QUESTIONS ON THE MATERIAL =
A) Copy the part of the colorectal cancer article that opens with the words "Opinions vary on" and closes with "the same procedure.", replacing "red meat" with "processed meat" throughout.
B) Go on with the colorectal cancer article, starting right after its last sentence.

EXTRACTED TEXT =
--------------------

Top Takeaways in the Fight Against Colorectal Cancer
March is National Colorectal Cancer Awareness Month. Since its inception in the year 2000, Colorectal Cancer Awareness Month has become an opportunity for patients, survivors, caregivers and advocates to rally around the cause, providing awareness and education.
Excluding skin cancers, colorectal cancer is the third most common cancer diagnosed in both men and women in the country. The American Cancer Society (ACS) estimates more than 151,000 new cases of colorectal cancer will be diagnosed this year.
According to Dr. Omar Khokhar, an OSF HealthCare gastroenterologist in Bloomington, Illinois, shining a spotlight on colorectal cancer, its prevalence, and the importance of screenings can truly save lives.
“It's important to really dedicate resources during the calendar year to really emphasize how important it is, because the screening in this particular situation works because, A – it reduces patient morbidity, and B – it reduces the burden on the health care system downstream,” he says.
Something new to consider this year - the recommended age to start colorectal cancer screening has been lowered from age 50 to 45.
This is in direct relation to a concerning trend. Since 1994, colon and rectal cancers have increased 51% among adults under the age of 50. This data from the ACS reflects what Dr. Khokhar and his colleagues see in practice.
“There was data that came out recently showing that the most rampant increase was in ages 20 through 39,” Dr. Khokhar explains. “So when we looked at the preponderance of all that data, all the societies do their review, and we now have the recommend to reduce the age from 50 to now 45 for colon cancer screening.”
Opinions vary on the reasons people are being diagnosed at a younger age. Some experts believe that diet, too much red meat, and obesity are to blame, as many of these patients do not have a family history of colon cancer, which is traditionally a main risk factor.
Dr. Khokhar says committing to a healthy lifestyle could greatly reduce risk unrelated to your family tree.
“What's good for your heart is good for your colon. So I would emphasize moderation with red meat, more fruits, more vegetables - a healthier lifestyle. Just overall global improvement in your health should help with your individual risk of getting colon cancer,” Dr. Khokhar says.
The gold standard in colorectal cancer screening is a colonoscopy. Colonoscopies allow physicians to view the entire colon and both detect and remove polyps, small clumps of cells that can develop into cancer, during the same procedure.

--------------------

SUPPLIED INFORMATION =
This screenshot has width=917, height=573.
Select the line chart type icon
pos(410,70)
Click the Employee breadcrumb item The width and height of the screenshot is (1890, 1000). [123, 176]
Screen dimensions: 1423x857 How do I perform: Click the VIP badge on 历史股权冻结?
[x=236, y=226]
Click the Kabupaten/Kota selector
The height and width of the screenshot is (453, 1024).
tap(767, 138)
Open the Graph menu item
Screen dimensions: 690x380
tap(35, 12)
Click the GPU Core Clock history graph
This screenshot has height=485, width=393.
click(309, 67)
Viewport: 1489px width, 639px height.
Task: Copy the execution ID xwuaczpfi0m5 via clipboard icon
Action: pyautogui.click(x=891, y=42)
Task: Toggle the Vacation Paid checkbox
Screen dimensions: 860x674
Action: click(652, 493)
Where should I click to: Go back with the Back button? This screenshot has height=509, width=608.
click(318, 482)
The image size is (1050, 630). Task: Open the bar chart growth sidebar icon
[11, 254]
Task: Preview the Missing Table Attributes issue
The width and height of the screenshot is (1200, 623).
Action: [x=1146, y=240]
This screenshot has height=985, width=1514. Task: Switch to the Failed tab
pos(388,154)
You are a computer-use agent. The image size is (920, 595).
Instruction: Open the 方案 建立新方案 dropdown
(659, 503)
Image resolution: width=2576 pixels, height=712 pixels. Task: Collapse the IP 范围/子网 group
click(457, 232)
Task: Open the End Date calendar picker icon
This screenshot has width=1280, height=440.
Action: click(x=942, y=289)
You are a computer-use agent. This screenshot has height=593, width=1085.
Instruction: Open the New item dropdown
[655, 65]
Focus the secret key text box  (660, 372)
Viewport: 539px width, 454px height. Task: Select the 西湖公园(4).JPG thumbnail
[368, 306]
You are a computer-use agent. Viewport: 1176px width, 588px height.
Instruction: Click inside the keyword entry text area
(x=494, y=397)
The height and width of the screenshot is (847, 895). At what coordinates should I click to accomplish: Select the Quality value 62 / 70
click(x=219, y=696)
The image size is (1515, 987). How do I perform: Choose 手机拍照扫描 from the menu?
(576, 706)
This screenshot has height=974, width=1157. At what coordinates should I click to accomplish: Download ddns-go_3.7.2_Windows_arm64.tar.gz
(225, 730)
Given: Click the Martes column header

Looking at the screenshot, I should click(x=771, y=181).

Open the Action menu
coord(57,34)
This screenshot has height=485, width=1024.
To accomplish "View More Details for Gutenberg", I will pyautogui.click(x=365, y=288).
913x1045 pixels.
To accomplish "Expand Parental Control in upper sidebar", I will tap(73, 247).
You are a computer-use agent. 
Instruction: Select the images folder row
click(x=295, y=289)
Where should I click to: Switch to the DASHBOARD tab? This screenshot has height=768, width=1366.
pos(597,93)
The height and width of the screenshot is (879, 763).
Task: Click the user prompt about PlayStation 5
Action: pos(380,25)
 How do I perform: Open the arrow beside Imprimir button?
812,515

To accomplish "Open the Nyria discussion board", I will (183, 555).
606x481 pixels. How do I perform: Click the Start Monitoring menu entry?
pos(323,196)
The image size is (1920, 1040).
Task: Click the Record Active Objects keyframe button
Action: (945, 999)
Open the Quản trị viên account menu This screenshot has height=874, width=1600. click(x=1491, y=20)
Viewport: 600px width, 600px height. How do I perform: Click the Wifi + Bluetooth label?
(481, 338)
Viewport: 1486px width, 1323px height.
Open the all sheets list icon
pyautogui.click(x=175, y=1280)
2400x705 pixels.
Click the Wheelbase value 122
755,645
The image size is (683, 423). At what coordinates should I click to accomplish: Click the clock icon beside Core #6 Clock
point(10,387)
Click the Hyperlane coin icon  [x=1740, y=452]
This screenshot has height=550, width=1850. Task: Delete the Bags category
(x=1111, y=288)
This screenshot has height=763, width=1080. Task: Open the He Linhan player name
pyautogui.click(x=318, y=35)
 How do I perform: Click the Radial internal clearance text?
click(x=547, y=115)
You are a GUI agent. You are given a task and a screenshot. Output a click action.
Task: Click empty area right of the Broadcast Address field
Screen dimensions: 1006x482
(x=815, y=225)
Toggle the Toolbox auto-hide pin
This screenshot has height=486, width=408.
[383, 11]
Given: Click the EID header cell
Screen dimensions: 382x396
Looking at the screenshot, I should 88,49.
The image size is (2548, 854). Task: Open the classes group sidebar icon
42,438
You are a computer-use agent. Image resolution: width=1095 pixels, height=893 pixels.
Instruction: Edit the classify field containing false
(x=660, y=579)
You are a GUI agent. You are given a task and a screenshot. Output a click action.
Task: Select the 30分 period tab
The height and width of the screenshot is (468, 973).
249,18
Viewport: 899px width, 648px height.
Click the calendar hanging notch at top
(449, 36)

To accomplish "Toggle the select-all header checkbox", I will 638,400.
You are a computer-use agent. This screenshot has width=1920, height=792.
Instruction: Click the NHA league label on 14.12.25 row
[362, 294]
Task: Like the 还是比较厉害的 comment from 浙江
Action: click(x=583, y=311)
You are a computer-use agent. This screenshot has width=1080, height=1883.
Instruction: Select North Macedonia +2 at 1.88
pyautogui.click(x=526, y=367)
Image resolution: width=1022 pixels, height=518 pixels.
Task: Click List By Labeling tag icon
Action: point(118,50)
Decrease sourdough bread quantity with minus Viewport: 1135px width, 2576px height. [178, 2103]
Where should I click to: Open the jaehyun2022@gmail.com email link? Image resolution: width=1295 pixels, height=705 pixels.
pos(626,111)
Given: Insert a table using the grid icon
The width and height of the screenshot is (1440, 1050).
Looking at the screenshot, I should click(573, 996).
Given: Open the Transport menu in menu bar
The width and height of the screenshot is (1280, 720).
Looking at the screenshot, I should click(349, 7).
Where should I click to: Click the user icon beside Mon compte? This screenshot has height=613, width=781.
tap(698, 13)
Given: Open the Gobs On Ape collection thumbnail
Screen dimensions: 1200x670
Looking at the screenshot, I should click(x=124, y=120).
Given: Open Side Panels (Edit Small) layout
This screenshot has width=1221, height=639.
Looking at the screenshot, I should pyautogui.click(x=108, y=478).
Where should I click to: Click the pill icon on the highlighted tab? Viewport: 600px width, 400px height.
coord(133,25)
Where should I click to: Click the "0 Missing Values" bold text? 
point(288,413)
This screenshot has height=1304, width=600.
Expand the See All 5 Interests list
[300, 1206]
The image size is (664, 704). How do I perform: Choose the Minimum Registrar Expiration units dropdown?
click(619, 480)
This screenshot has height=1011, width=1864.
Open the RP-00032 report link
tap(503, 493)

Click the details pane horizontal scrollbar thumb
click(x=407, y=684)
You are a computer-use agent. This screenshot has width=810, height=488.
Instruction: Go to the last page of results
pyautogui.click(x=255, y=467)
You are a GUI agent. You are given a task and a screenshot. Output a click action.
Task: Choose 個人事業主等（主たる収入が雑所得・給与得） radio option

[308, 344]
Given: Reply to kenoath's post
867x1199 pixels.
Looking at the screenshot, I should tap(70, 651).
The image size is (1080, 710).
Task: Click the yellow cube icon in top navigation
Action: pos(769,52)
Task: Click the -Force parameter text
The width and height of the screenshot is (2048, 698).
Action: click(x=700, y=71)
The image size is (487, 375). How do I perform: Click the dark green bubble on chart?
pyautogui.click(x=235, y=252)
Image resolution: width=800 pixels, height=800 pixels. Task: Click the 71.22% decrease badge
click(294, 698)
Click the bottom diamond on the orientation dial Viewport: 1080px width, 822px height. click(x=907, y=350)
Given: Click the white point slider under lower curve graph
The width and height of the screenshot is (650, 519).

--------------------

ANSWERS FOR THE EXERCISE =
A)
Opinions vary on the reasons people are being diagnosed at a younger age. Some experts believe that diet, too much processed meat, and obesity are to blame, as many of these patients do not have a family history of colon cancer, which is traditionally a main risk factor.
Dr. Khokhar says committing to a healthy lifestyle could greatly reduce risk unrelated to your family tree.
“What's good for your heart is good for your colon. So I would emphasize moderation with processed meat, more fruits, more vegetables - a healthier lifestyle. Just overall global improvement in your health should help with your individual risk of getting colon cancer,” Dr. Khokhar says.
The gold standard in colorectal cancer screening is a colonoscopy. Colonoscopies allow physicians to view the entire colon and both detect and remove polyps, small clumps of cells that can develop into cancer, during the same procedure.

B)
Lower risk patients, however, may also be eligible for one of several other non-invasive tests, including at-home stool tests available by a physician order. These tests, including Cologuard, can be done outside of a physician’s office and can detect blood in the stool or abnormal DNA that may suggest cancer.
“If you’re average risk and you're 45 to say 50, you may quality for a stool sample, and those are commonly referred to as an iFOB test, or Cologuard. And those detect blood in your stool and abnormal DNA in your stool,” Dr. Khokhar says. “If those are positive, that needs to be followed up with a colonoscopy. If it's negative you're screened, but you just need to do them more often than a colonoscopy.”
The main takeaway, says Dr. Khokhar, is to have an open and honest conversation with your physician, even before you hit the benchmark of the recommended screening age.
“I think it's important to have a medical home by the time you're 40, and then that way your doctor can also be on you to make sure you're getting all the screenings, not just colon cancer screening, but breast cancer screening, lipid screening, all those kinds of things, to make sure that you're not just reactive but proactive in your health.”
Colorectal polyps and colorectal cancer don’t always cause symptoms, especially at first. That is why getting screened regularly for colorectal cancer is so important.
If you do experience symptoms, they may include a change in bowel habits, blood in or on your stool (bowel movement), abdominal pain, aches, or cramps that don’t go away or unexplained weight loss. If you have any of these symptoms, talk to your doctor.